▸ Exercise objective: For each entry below, copy the text exactly and leave out any picture.

Data records START

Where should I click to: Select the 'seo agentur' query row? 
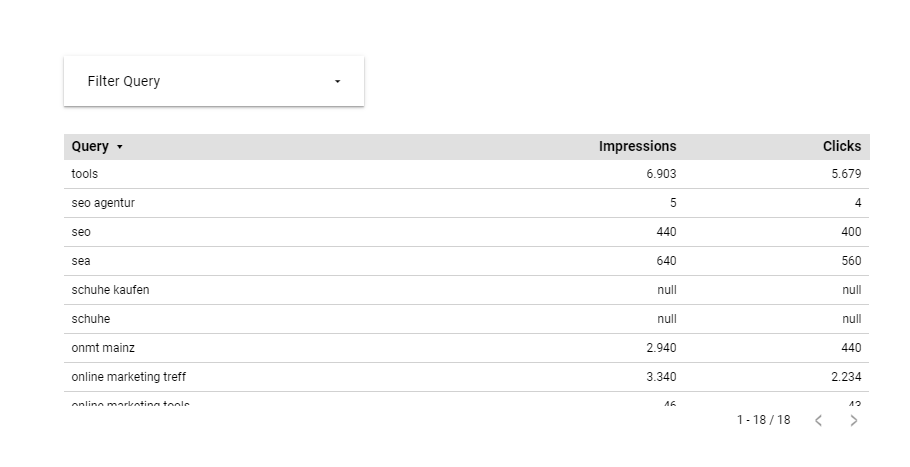103,203
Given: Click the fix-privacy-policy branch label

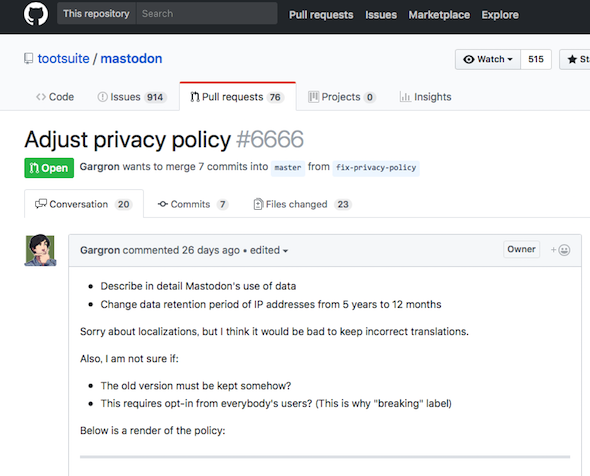Looking at the screenshot, I should coord(376,167).
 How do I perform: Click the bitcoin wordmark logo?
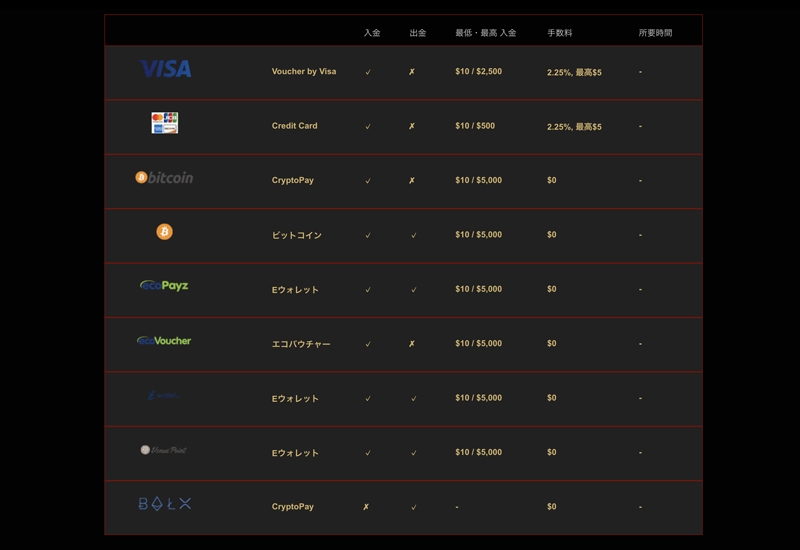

Data records END

▸ Response:
Where should I click to: Select the 'seo agentur' query row? 
103,203
Given: Click the fix-privacy-policy branch label

Looking at the screenshot, I should coord(376,167).
 How do I perform: Click the bitcoin wordmark logo?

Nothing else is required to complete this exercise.